--- EXTRAIT ---

Au sujet de notre article du mois dernier sur
l'ordonnance de Mgr l'évêque d'Alger, plusieurs personnes nous ont demandé
si nous le lui avions adressé. Nous ignorons si quelqu'un s'est chargé de ce
soin ; quant à nous, nous ne l'avons point fait, et voici notre
raison :
Nous n'avons nulle intention de convertir Mgr d'Alger
à nos opinions. Il eût pu voir dans l'envoi direct de cet article une sorte de
bravade de notre part, ce qui n'est pas dans notre caractère. Le Spiritisme,
encore une fois, doit être accepté librement et ne violenter aucune
conscience ; il doit attirer à lui par la puissance de son raisonnement,
accessible à tous, et par les bons fruits qu'il donne ; il doit réaliser
cette parole du Christ : « Jadis le ciel se gagnait par la violence,
aujourd'hui, c'est par la douceur. » De deux choses l'une : ou Mgr
d'Alger tient à ne parler que de ce qu'il sait, ou il n'y tient pas. Dans le
premier cas, il doit de lui-même se tenir au courant de la question, et ne
point se borner aux écrits qui abondent dans son sens, s'il ne veut s'exposer à
commettre de regrettables erreurs ; dans le second cas, ce serait peine
perdue de chercher à ouvrir les yeux à qui veut les fermer.

--- DONNÉES FOURNIES ---

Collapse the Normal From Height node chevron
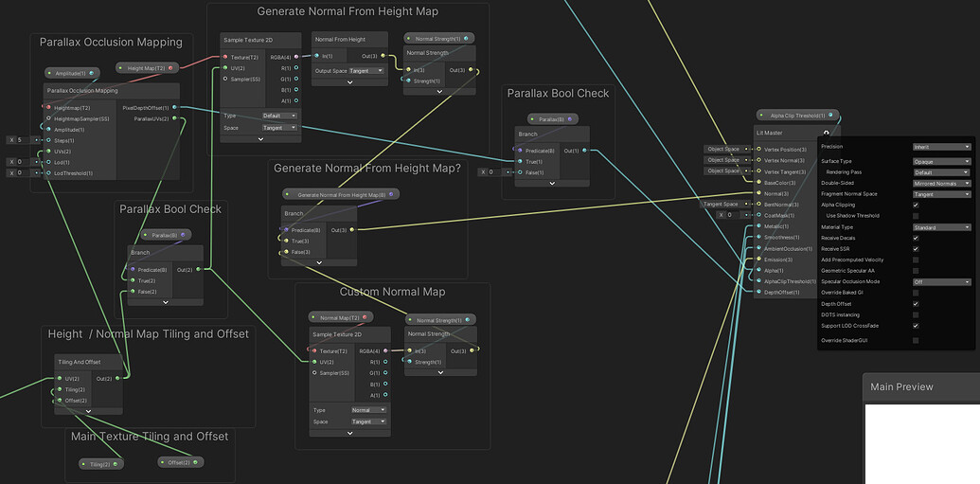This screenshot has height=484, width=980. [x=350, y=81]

---
--- DONNÉES FOURNIES ---

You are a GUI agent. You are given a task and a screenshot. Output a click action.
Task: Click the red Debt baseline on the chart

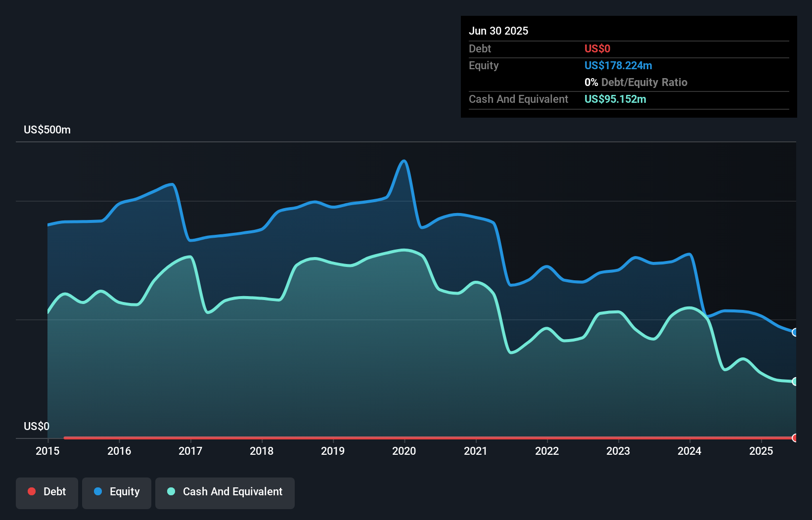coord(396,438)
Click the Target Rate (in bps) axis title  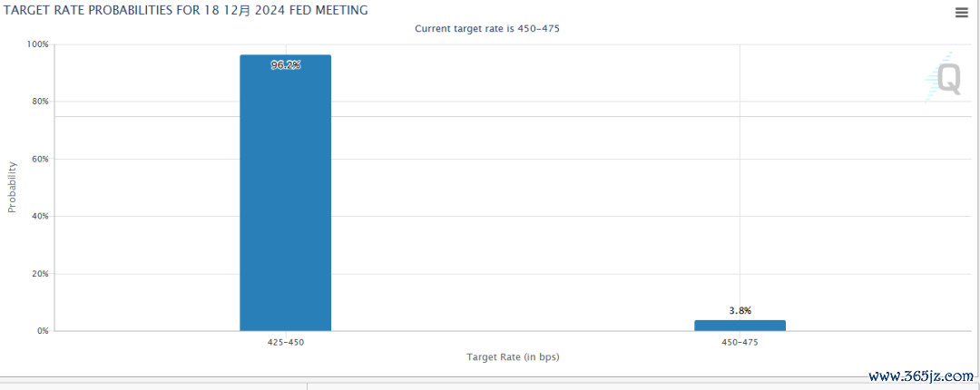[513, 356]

---

ÉNONCÉ. Recopiez intégralement l'extrait sur l'ordonnance de Mgr l'évêque d'Alger, sans rien y modifier.

SOLUTION.
Au sujet de notre article du mois dernier sur
l'ordonnance de Mgr l'évêque d'Alger, plusieurs personnes nous ont demandé
si nous le lui avions adressé. Nous ignorons si quelqu'un s'est chargé de ce
soin ; quant à nous, nous ne l'avons point fait, et voici notre
raison :
Nous n'avons nulle intention de convertir Mgr d'Alger
à nos opinions. Il eût pu voir dans l'envoi direct de cet article une sorte de
bravade de notre part, ce qui n'est pas dans notre caractère. Le Spiritisme,
encore une fois, doit être accepté librement et ne violenter aucune
conscience ; il doit attirer à lui par la puissance de son raisonnement,
accessible à tous, et par les bons fruits qu'il donne ; il doit réaliser
cette parole du Christ : « Jadis le ciel se gagnait par la violence,
aujourd'hui, c'est par la douceur. » De deux choses l'une : ou Mgr
d'Alger tient à ne parler que de ce qu'il sait, ou il n'y tient pas. Dans le
premier cas, il doit de lui-même se tenir au courant de la question, et ne
point se borner aux écrits qui abondent dans son sens, s'il ne veut s'exposer à
commettre de regrettables erreurs ; dans le second cas, ce serait peine
perdue de chercher à ouvrir les yeux à qui veut les fermer.